From the line containing "This screenshot has height=454, width=1312." to the end of the entries, return every line exactly, both ends included, and add nothing.

> [Material to process]
******************************

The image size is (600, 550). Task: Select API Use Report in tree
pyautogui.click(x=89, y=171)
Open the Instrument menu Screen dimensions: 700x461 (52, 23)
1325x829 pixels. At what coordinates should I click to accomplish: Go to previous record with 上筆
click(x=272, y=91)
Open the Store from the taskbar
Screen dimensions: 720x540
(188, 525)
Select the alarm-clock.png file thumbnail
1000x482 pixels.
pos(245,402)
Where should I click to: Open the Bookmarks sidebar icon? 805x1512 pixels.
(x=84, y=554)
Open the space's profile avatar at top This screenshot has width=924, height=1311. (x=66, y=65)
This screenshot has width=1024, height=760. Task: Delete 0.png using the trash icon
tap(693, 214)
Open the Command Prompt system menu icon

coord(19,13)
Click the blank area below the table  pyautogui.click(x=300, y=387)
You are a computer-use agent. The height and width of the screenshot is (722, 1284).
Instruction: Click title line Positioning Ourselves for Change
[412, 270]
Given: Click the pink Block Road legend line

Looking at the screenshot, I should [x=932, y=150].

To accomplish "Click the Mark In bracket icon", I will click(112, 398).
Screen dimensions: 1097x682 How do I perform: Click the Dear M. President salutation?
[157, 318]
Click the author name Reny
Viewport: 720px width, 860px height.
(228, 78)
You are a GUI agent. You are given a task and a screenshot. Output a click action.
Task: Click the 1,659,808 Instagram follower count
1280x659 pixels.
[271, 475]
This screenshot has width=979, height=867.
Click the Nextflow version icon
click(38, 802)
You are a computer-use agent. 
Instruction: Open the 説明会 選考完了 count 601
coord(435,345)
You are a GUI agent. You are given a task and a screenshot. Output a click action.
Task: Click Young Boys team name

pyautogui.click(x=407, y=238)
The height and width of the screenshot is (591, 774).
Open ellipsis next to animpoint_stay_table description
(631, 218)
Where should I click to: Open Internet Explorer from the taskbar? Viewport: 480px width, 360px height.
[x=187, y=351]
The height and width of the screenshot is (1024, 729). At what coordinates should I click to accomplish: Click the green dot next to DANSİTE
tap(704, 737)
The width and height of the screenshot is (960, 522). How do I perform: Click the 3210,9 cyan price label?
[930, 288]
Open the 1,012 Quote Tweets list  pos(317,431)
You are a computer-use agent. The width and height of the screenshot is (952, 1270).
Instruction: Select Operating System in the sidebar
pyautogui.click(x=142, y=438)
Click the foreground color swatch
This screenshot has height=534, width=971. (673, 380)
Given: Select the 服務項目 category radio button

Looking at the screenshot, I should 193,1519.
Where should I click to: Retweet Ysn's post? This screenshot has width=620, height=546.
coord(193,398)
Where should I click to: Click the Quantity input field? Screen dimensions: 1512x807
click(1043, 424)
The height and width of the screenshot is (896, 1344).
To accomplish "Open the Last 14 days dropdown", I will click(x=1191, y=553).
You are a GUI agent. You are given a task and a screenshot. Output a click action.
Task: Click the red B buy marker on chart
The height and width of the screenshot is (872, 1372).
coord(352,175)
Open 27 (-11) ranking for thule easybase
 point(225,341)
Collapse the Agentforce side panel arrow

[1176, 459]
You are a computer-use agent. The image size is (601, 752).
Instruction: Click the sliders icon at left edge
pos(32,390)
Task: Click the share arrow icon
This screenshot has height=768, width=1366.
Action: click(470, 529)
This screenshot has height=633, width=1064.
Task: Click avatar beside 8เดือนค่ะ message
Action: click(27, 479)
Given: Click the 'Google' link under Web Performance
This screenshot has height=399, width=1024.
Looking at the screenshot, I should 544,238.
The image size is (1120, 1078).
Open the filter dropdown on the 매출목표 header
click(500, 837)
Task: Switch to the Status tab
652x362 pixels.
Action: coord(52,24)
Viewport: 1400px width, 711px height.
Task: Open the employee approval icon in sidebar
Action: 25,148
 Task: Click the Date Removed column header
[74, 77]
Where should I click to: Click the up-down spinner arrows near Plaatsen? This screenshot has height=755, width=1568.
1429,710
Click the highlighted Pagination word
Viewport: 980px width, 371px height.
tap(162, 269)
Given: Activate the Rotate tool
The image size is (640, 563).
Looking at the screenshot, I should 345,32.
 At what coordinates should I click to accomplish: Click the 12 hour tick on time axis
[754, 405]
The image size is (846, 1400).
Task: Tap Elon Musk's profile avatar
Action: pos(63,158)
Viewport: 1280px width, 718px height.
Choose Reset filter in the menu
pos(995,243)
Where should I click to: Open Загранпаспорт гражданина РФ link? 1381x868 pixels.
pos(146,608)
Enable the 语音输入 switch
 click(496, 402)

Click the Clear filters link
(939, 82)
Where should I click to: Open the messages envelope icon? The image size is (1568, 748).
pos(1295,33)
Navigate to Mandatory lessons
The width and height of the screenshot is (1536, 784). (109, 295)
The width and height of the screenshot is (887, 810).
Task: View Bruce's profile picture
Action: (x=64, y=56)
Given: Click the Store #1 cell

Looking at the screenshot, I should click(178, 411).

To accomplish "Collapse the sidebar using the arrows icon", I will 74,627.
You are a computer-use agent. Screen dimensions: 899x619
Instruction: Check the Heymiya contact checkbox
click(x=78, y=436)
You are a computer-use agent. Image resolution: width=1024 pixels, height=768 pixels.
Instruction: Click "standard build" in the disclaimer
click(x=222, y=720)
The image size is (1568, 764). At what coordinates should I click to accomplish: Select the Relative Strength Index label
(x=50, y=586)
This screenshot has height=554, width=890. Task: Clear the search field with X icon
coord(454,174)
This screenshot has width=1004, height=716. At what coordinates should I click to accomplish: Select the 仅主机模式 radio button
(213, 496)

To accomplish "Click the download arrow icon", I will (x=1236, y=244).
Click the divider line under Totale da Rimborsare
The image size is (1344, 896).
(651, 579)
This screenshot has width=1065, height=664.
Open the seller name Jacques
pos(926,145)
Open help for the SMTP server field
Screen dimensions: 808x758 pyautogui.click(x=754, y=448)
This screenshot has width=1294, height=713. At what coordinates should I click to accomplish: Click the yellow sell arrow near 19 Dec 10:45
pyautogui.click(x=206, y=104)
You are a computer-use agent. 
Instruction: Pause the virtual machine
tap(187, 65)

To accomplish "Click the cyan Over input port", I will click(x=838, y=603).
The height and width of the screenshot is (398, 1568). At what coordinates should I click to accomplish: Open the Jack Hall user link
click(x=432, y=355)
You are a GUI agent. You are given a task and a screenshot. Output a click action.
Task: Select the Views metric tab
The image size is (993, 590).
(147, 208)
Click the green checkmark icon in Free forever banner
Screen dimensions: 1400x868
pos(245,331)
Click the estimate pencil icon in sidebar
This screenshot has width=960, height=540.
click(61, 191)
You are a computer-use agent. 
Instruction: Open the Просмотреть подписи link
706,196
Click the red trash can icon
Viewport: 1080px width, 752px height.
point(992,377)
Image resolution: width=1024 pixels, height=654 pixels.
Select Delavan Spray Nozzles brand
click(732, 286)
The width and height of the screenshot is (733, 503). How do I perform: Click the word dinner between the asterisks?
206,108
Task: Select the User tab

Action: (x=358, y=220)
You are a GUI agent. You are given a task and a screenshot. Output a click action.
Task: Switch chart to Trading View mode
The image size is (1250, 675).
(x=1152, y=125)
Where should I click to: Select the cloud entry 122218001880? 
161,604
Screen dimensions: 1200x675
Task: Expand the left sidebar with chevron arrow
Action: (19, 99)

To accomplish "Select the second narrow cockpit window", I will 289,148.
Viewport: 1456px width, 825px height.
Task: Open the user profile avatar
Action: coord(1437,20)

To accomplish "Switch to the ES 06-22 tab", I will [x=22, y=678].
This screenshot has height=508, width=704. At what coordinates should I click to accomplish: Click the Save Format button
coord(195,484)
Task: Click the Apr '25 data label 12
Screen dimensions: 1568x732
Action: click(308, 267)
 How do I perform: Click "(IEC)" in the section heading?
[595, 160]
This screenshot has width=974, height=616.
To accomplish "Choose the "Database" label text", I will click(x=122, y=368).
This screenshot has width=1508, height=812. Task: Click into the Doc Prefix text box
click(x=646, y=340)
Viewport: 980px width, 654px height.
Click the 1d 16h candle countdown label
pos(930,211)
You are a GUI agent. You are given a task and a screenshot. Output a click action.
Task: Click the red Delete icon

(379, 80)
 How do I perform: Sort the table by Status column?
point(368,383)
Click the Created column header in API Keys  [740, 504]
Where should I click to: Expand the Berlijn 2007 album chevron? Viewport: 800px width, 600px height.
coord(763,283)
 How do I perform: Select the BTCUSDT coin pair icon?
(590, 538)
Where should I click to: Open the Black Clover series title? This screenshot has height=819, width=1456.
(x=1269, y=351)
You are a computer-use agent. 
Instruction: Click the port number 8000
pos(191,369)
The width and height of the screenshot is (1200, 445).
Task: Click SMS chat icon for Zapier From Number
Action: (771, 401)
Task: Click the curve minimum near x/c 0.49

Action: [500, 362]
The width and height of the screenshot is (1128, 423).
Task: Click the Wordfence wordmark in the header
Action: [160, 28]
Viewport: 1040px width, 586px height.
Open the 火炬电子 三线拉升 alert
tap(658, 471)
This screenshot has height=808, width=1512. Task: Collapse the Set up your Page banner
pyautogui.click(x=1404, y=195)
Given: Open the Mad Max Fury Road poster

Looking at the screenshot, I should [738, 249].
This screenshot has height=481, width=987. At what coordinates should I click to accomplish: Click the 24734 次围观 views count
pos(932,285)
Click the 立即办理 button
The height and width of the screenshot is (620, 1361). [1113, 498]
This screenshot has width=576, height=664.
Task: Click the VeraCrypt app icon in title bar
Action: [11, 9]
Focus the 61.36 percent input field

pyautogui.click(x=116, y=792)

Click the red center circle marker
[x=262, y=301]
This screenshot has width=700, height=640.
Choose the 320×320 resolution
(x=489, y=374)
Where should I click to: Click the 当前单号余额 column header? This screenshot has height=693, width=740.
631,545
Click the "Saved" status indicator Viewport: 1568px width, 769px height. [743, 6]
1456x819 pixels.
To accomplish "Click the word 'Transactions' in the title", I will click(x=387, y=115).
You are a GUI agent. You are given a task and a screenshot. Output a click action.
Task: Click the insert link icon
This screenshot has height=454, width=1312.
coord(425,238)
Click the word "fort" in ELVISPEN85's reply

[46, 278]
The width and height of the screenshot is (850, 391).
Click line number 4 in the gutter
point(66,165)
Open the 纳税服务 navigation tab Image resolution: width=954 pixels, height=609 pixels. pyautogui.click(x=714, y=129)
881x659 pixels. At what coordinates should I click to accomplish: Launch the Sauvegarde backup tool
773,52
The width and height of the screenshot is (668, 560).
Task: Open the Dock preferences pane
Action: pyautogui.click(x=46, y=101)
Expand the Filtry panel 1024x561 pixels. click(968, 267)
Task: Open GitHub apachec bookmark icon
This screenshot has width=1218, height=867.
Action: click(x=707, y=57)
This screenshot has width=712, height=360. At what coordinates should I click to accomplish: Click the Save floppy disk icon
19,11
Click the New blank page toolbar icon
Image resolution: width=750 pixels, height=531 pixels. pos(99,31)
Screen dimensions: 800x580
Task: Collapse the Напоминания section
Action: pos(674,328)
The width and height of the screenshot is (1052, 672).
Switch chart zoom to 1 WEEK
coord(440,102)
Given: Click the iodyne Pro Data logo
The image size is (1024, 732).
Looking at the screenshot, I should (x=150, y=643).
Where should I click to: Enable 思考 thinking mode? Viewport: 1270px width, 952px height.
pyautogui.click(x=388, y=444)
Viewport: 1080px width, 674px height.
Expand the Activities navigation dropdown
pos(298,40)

******************************

> [Exercise response]
This screenshot has height=454, width=1312.
coord(425,238)
Click the word "fort" in ELVISPEN85's reply

[46, 278]
The width and height of the screenshot is (850, 391).
Click line number 4 in the gutter
point(66,165)
Open the 纳税服务 navigation tab Image resolution: width=954 pixels, height=609 pixels. pyautogui.click(x=714, y=129)
881x659 pixels. At what coordinates should I click to accomplish: Launch the Sauvegarde backup tool
773,52
The width and height of the screenshot is (668, 560).
Task: Open the Dock preferences pane
Action: pyautogui.click(x=46, y=101)
Expand the Filtry panel 1024x561 pixels. click(968, 267)
Task: Open GitHub apachec bookmark icon
This screenshot has width=1218, height=867.
Action: click(x=707, y=57)
This screenshot has width=712, height=360. At what coordinates should I click to accomplish: Click the Save floppy disk icon
19,11
Click the New blank page toolbar icon
Image resolution: width=750 pixels, height=531 pixels. pos(99,31)
Screen dimensions: 800x580
Task: Collapse the Напоминания section
Action: pos(674,328)
The width and height of the screenshot is (1052, 672).
Switch chart zoom to 1 WEEK
coord(440,102)
Given: Click the iodyne Pro Data logo
The image size is (1024, 732).
Looking at the screenshot, I should (x=150, y=643).
Where should I click to: Enable 思考 thinking mode? Viewport: 1270px width, 952px height.
pyautogui.click(x=388, y=444)
Viewport: 1080px width, 674px height.
Expand the Activities navigation dropdown
pos(298,40)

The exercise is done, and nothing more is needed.